The most up-regulated DEGs in the CIT treatment group were sulfiredoxin 1 (SRXN1, 5.04 fold) and oxidative stress induced growth inhibitor 1 (OSGIN1, 3.41 fold). Sulfiredoxin codes for a protein that is critical for maintaining redox balance and is triggered to help protect cells from oxidative stress-induced apoptosis [25], whereas OSGIN1 is an oxidative stress-responsive protein that regulates apoptotic cell death [26]. The most frequently down-regulated DEG in the CIT treatment group included 2′-5′-oligoadenylate synthetase 1 (OAS1, −2.22 fold) and GDP-mannose pyrophosphorylase B (GMPPB, −1.820 fold). While the exact role of GMPPB during mycotoxin challenge is unknown, previous studies have shown that GMPPB catalyzes the formation of GDP-mannose, which is involved in cellular biosynthetic and post-translational modification processes [27]. A decrease or lack of GMPPB could lead to the hypoglycosylation of certain proteins, such as N-glycans, O-glycans, α-dystroglycan and glycosylphosphatidylinositol-anchors, which could disrupt cell membrane integrity and possibly macrophage function. OAS1 codes for an interferon-induced enzyme involved in the innate immune response to viruses [28], supporting reports that CIT is involved in immunomodulation.

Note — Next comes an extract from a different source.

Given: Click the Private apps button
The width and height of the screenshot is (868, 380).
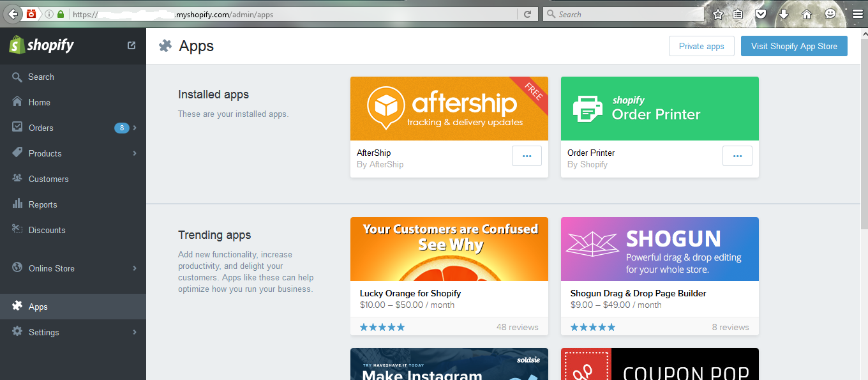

In the OTA treatment group, the most up-regulated DEGs were adenosine monophosphate deaminase 1 (ADMP1, 10.3 fold) and CD68 (9.24 fold). ADMP1 is expressed by all cell types and is involved in driving nucleotide and energy metabolism within cells [29]. CD68 encodes a glycoprotein that is highly expressed in macrophages and functions as a scavenger receptor to clear cellular debris and promote phagocytosis [30]. Song et al. [31], however, recently used CD68 double-negative mononuclear phagocytes to show that CD68 might actually be a negative regulator of phagocytosis. The most down-regulated DEGs in the OTA treatment group were ChaC glutathione-specific gamma-glutamylcyclotransferase 1 (CHAC1, −4.27 fold) and inhibitor of DNA binding 1, dominant negative helix-loop-helix protein (ID1, −4.10 fold). In other cell types, CHAC1 is involved in oxidative stress and apoptosis in part because it promotes the degradation of glutathione [32,33]. The down-regulation of CHAC1 is in disagreement with other findings of the study herein and its role in immune cells remains unknown. Studies suggest that ID1 may have different functions under different conditions, but in general ID1 is considered a regulator of cell differentiation [34] and its inhibition herein suggests a decrease in this function.
In the CIT + OTA treatment group, ADMP1 (9.32 fold) and fibronectin type III domain containing 7 (FDNC7, 8.71 fold) were the most up-regulated DEGs. Little information is known about the role of ADMP1 or FDNC7 in macrophages. The most down-regulated DEGs in the CIT + OTA group were ID1 (−6.72 fold) and homocysteine-inducible, endoplasmic reticulum stress-inducible, ubiquitin-like domain member 1 (HERPUD1, −5.94 fold). HERPUD1 functions as a shuttle factor transporting ubiquitinated proteins from the endoplasmic reticulum to the proteasome for recycling. Knock-down studies have shown that down-regulated HERPUD1 enhances cell susceptibility to endoplasmic reticulum stress-induced apoptosis [35].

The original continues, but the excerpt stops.